=== Quoted text ===

E. A. Veshchev, L. Bertalot, S. Putvinski, M. Garcia-Munoz, S. W. Lisgo, C. S. Pitcher, R. A. Pitts, V. S. Udintsev, M. Walsh
Fusion Science and Technology | Volume 61 | Number 2 | February 2012 | Pages 172-184
Technical Paper by Monaco ITER Postdoctoral Fellows | First Joint ITER-IAEA Technical Meeting on Analysis of ITER Materials and Technologies | doi.org/10.13182/FST12-A13385
Articles are hosted by Taylor and Francis Online.
A feasibility study for a fast-ion-loss detector in ITER has been carried out. Taking into account the basic requirements for measuring magnetohydrodynamic (MHD)-induced fast-ion (fusion-born alpha particles and ions from external heating systems) losses and the harsh environments expected in ITER plasmas, a solution based on a reciprocating probe installed in an equatorial port is suggested. In agreement with previous studies, Monte Carlo simulations of alpha-particle load on the first wall in MHD quiescent plasmas indicate that the main losses will be concentrated below the midplane, in the region of blanket module (BM) 15 to BM 18. Orbit tracing and thermal analysis, including plasma photonic and particle fluxes together with nuclear heating, have been performed to estimate the most suitable measurement timing and position of the reciprocating probe, enabling the detection of escaping alpha particles with pitch angles from [approximately]0 to 85 deg. This large velocity space ensures the detection of escaping alpha particles on both passing and trapped orbits, allowing the study of the interaction between alpha particles and a rich variety of MHD instabilities.

=== Supplied entries ===

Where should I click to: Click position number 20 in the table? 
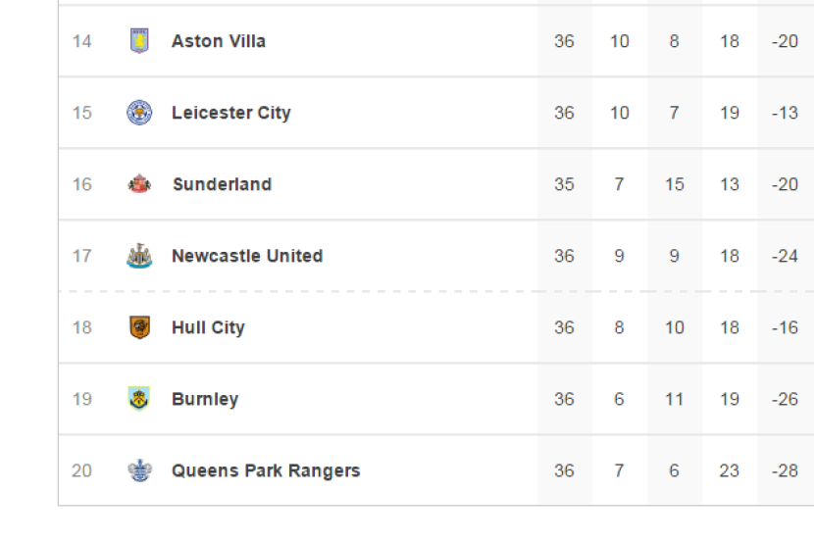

===
=== Supplied entries ===

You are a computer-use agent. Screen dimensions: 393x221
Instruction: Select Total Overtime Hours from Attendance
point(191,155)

===

### Exercises
A - Answer these questions using the abstract on the ITER fast-ion-loss detector.
(i) In which journal, volume and number did the paper appear?
(ii) Where is the reciprocating probe to be installed?
(iii) According to the Monte Carlo simulations, in which region of blanket modules will the main alpha-particle losses be concentrated?
B - Reproduce word for word the stretch of the abstract on the ITER fast-ion-loss detector from "E. A. Veshchev, L." through "and Francis Online.".

### Expected responses
A -
(i) Fusion Science and Technology, Volume 61, Number 2.
(ii) In an equatorial port.
(iii) Below the midplane, in the region of blanket module (BM) 15 to BM 18.

B -
E. A. Veshchev, L. Bertalot, S. Putvinski, M. Garcia-Munoz, S. W. Lisgo, C. S. Pitcher, R. A. Pitts, V. S. Udintsev, M. Walsh
Fusion Science and Technology | Volume 61 | Number 2 | February 2012 | Pages 172-184
Technical Paper by Monaco ITER Postdoctoral Fellows | First Joint ITER-IAEA Technical Meeting on Analysis of ITER Materials and Technologies | doi.org/10.13182/FST12-A13385
Articles are hosted by Taylor and Francis Online.